Sex work is distinctly different from other forms of labor as it is rooted in sexual inequality. If we are interested in forming parallels, the closest might be between prostitution and slavery.
There is no legitimate way to reform prostitution in the context of a patriarchal society. Attempts to do so can only reinforce men's control over the bodies of women and girls, burying such atrocities under the veneer of "occupational hazards."
(Excerpts from "Choice, Harm, and Men's Responsibility for Change: Reflections on the Sex Industry by a Pro-Feminist Male" by Kyle Payne)
Sex as “Work” and Choice
Making prostitution appear as a legitimate occupation, sex-positive feminists can then frame it as a career choice for women, disregarding the actual experiences of prostituted women, as well as the underlying assumption beneath the demand side of the industry, that all men should maintain sexual access to women’s bodies. The radical feminist critique of prostitution has made clear that the concept of “choice” immediately becomes problematic in the context of prostitution. The critique here is of the claim by supporters of the industry, which Susan Cole (1995, p. 123) summarizes as,
the line that prostitution is a free choice; that it can be decontextualized from the patriarchal society we live in; that it can be fixed by unionizing it, legalizing, decriminalizing it; that the relation between a pimp and a prostitute is a love relationship; that prostitutes are on the cutting edge of women’s sexual liberation and that prostitutes control tricks and the rate of pay.
It should be noted that much of this argument about ‘free choice’, and in fact much of the ‘sex wars’ discussion, is reserved for Western countries.

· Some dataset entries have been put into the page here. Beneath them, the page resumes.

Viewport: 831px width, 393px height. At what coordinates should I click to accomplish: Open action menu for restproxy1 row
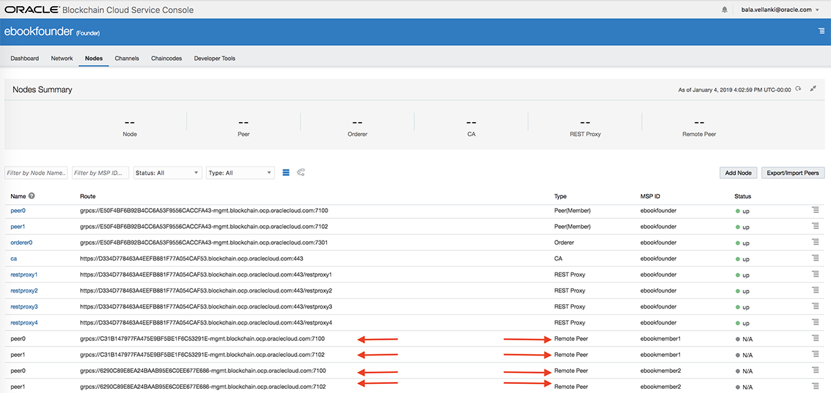(815, 274)
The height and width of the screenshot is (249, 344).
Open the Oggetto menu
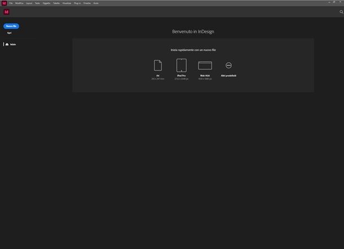point(46,3)
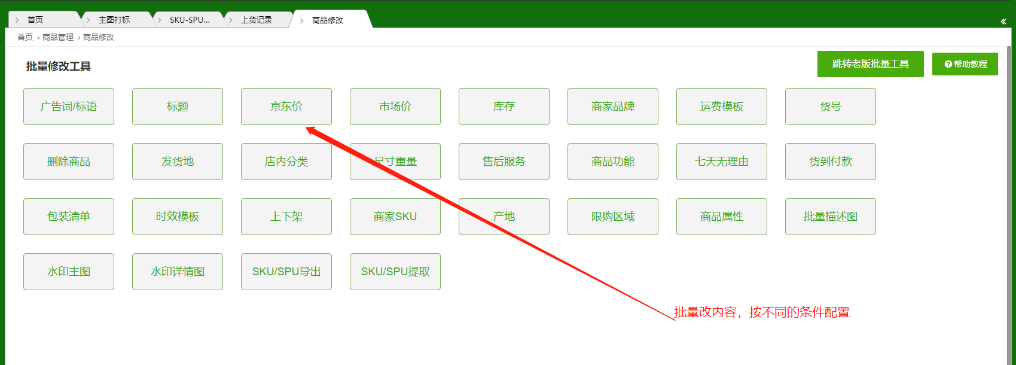Select the 广告词/标语 tool
The image size is (1016, 365).
coord(69,107)
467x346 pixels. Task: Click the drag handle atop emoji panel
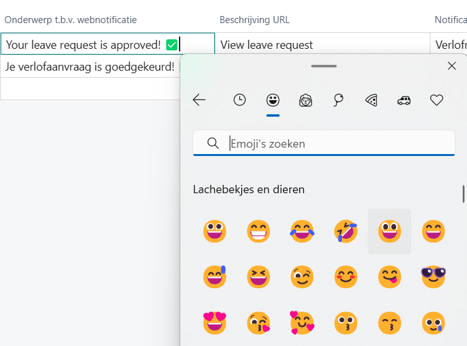(324, 66)
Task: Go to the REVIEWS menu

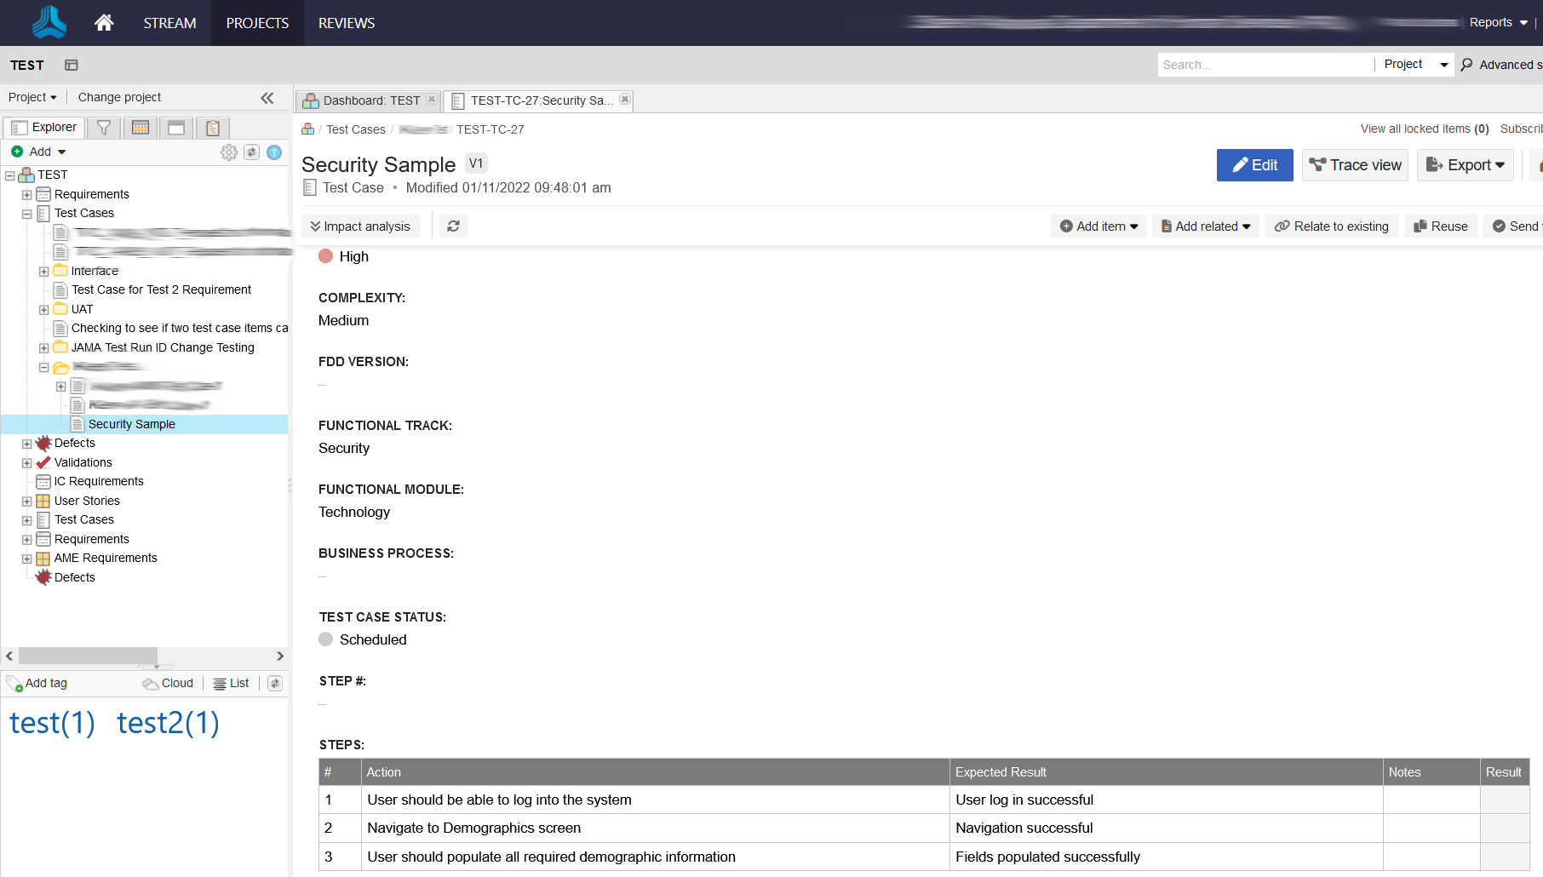Action: pyautogui.click(x=346, y=23)
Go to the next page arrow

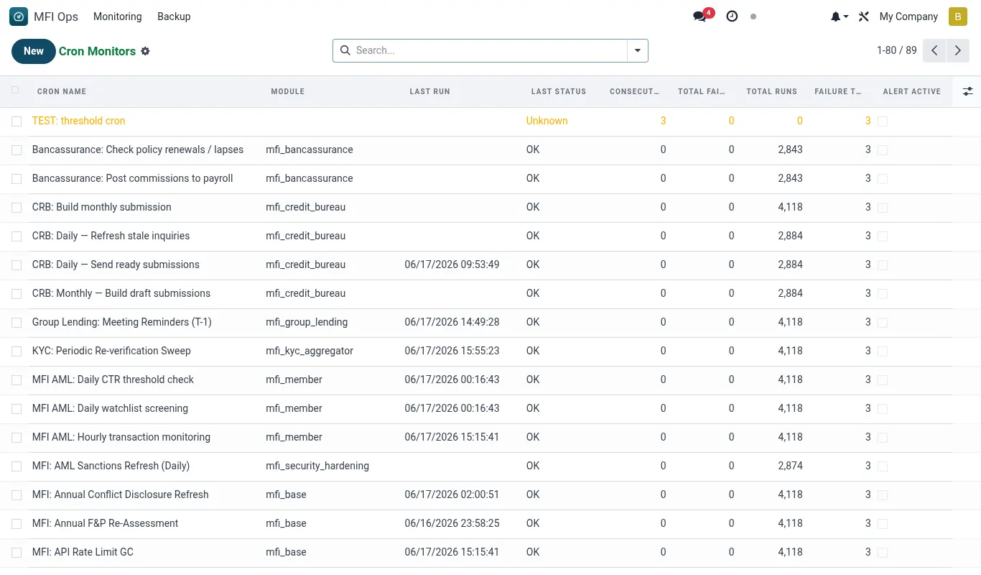[958, 50]
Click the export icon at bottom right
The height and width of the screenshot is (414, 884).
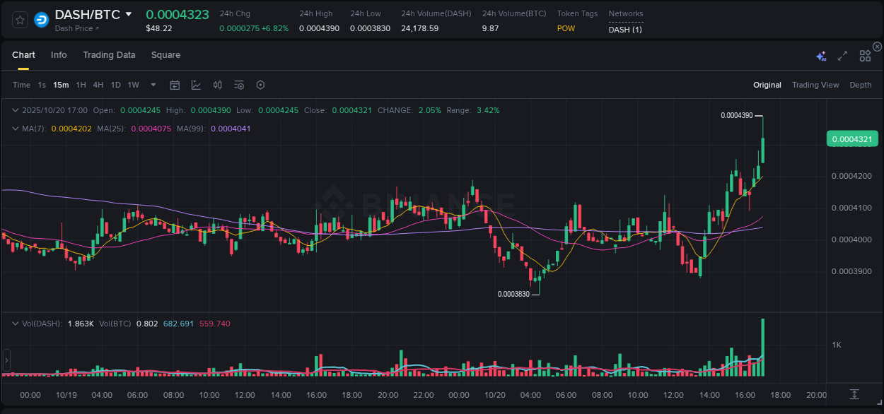click(854, 396)
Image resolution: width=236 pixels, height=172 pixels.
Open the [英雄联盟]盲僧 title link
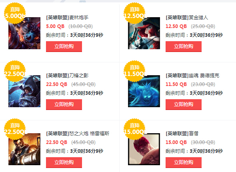tap(182, 134)
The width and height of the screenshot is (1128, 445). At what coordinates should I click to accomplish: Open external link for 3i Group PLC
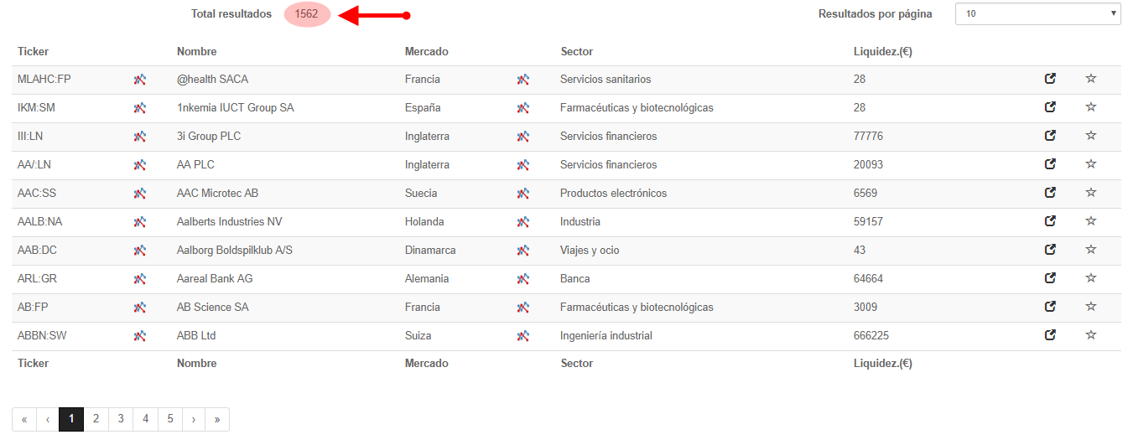coord(1050,136)
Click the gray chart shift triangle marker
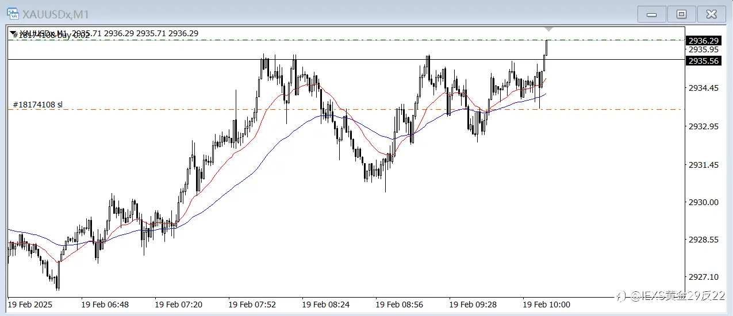This screenshot has width=733, height=316. pyautogui.click(x=549, y=29)
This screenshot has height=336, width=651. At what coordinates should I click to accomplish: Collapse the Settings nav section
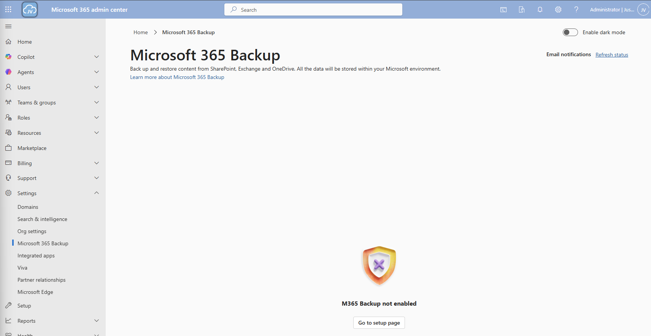(97, 193)
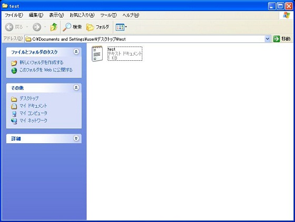The width and height of the screenshot is (295, 222).
Task: Open the ファイル(F) menu
Action: [14, 15]
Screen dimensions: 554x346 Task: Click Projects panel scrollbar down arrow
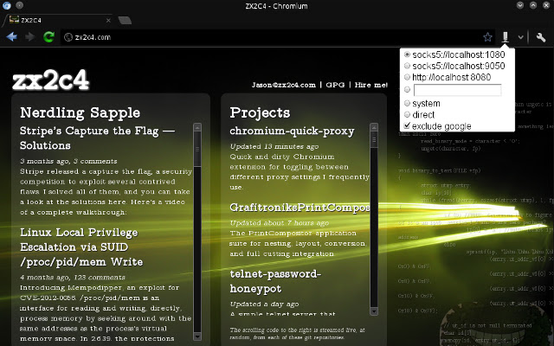click(x=374, y=311)
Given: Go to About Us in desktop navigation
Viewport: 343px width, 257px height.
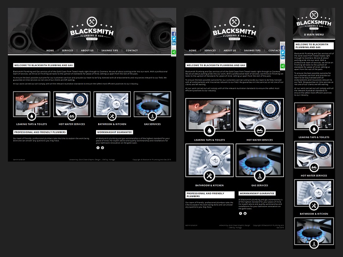Looking at the screenshot, I should [87, 51].
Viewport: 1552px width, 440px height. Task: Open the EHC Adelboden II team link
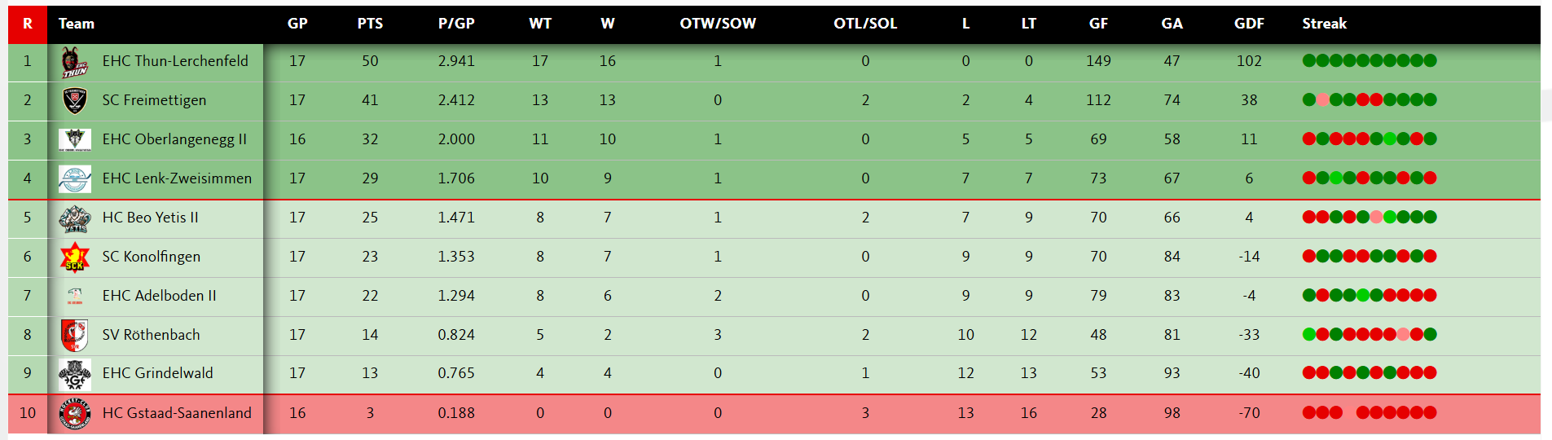click(159, 296)
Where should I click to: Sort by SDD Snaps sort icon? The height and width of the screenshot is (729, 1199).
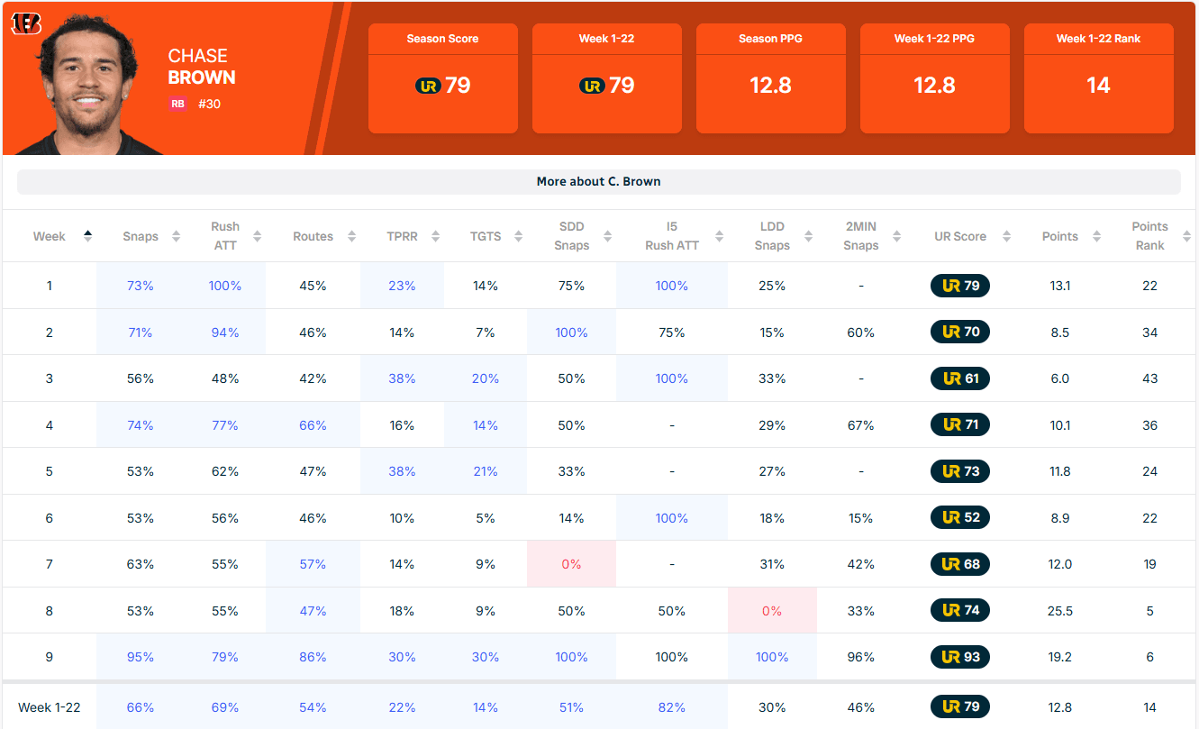tap(607, 236)
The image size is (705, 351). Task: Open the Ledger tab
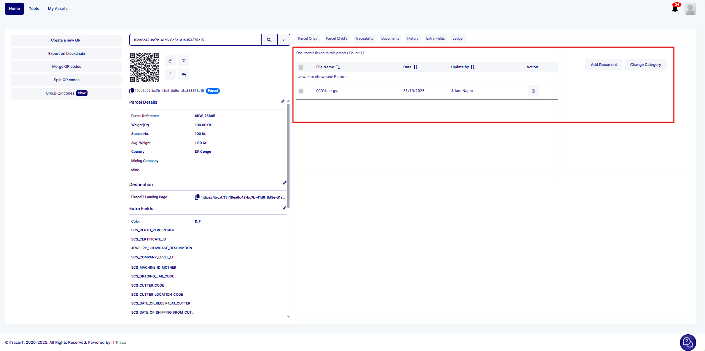458,38
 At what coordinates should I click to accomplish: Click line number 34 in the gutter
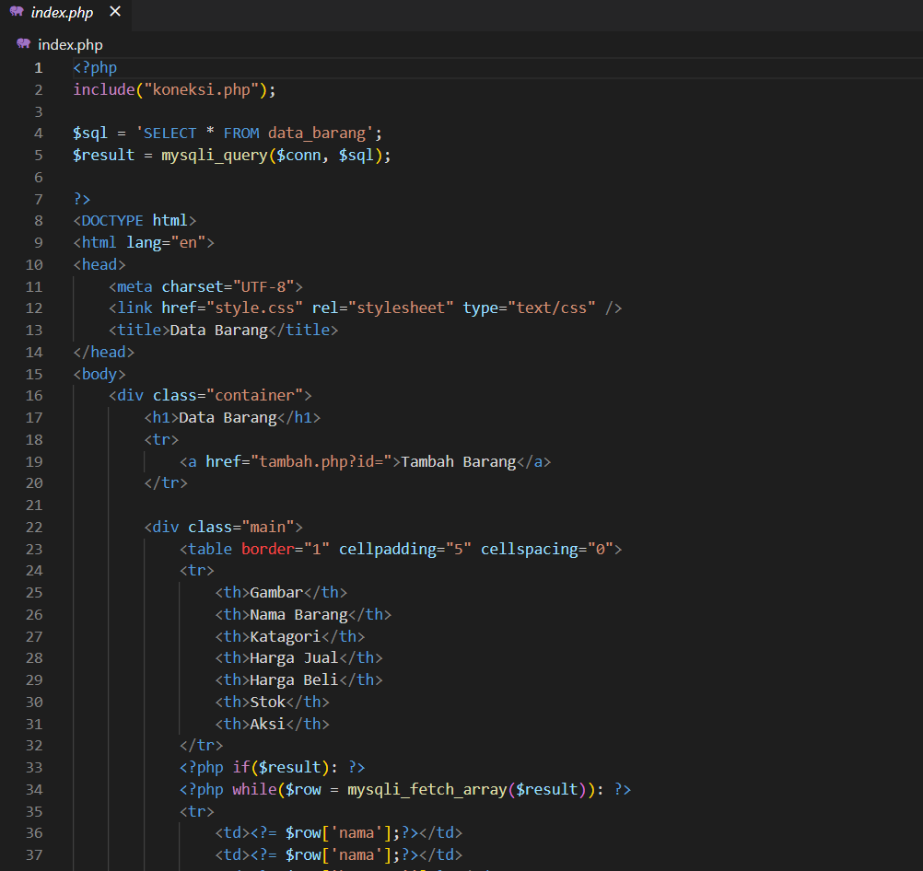[34, 789]
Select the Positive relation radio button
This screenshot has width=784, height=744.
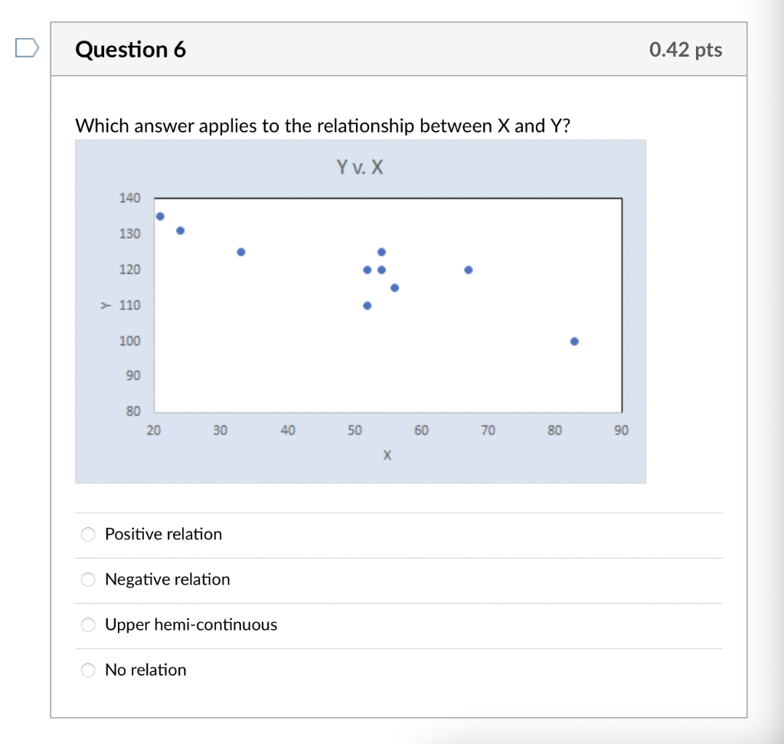(x=88, y=534)
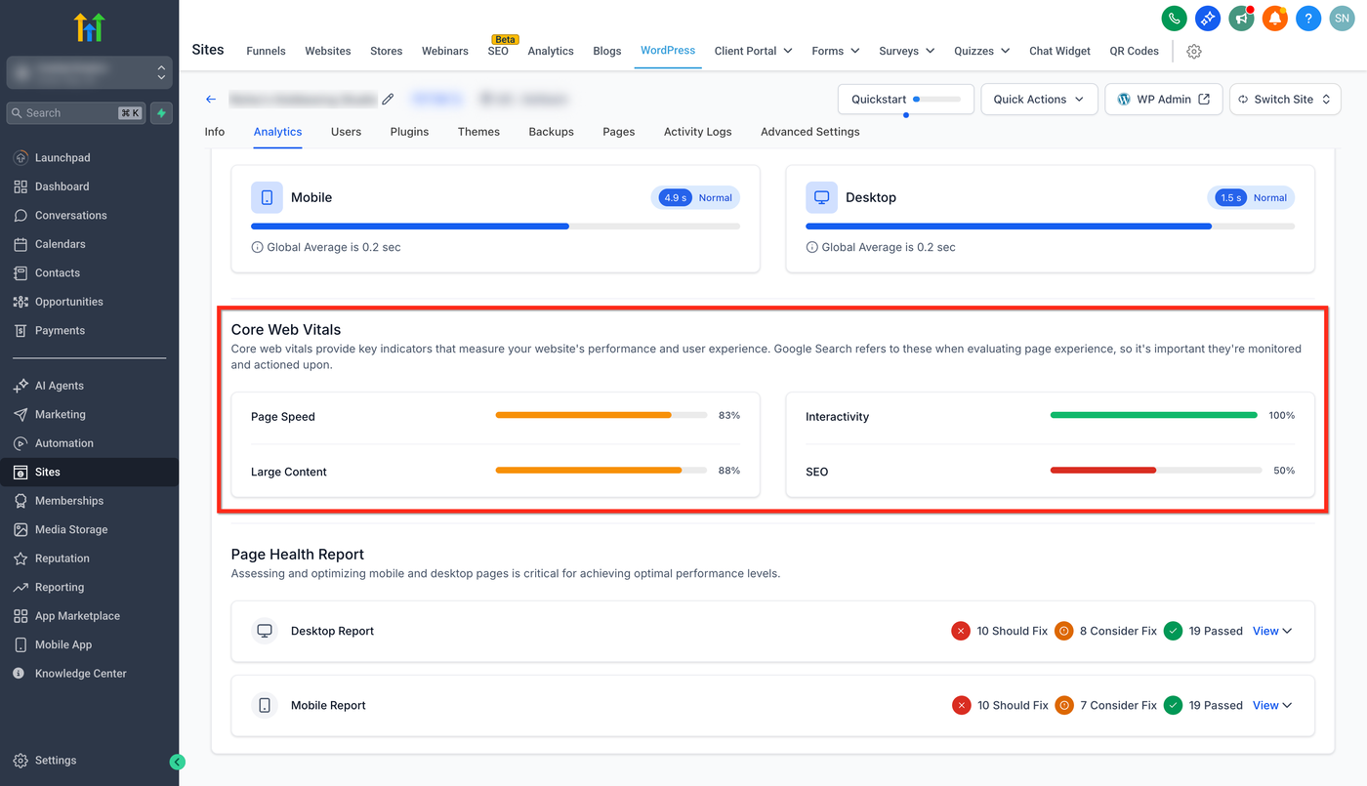The width and height of the screenshot is (1367, 786).
Task: Click the green phone dialer icon
Action: (1174, 18)
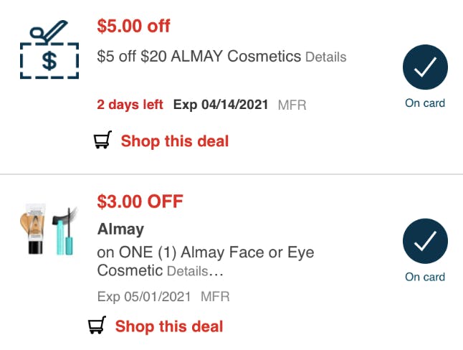
Task: Click the '2 days left' expiration warning
Action: (x=130, y=105)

As Sheila Jeffreys (1997, p. 341) points out,
While women in pro-prostitution groups in the West talk of prostitution as ‘choice’ and ‘work’ and ‘sex’, prostituted women in the Philippines and those who campaign with and for them, see their experience as exploitation, do not like the idea that it is just work, do not see themselves as having choice, and certainly do not see their use by men as having anything to do with their sexuality.
When radical feminists question this notion of choice for women, sex-positive feminists have responded by accusing radical feminists of trapping women in a persistent state of ‘victimhood’ and restricting women’s sexual agency. As radical feminists have questioned the nature of choice in relation to women’s experiences of patriarchy, the response by sex-positive feminists is to claim that radical feminists believe there is something inherently wrong with women that they cannot freely choose prostitution. What seems misguided about this suggestion that radical feminists are criticizing women’s choices to participate in the sex industry is that their critique has nothing to do necessarily with the choices of individual women, but instead, with the contexts of these decisions – the climate controlling the terms of these decisions.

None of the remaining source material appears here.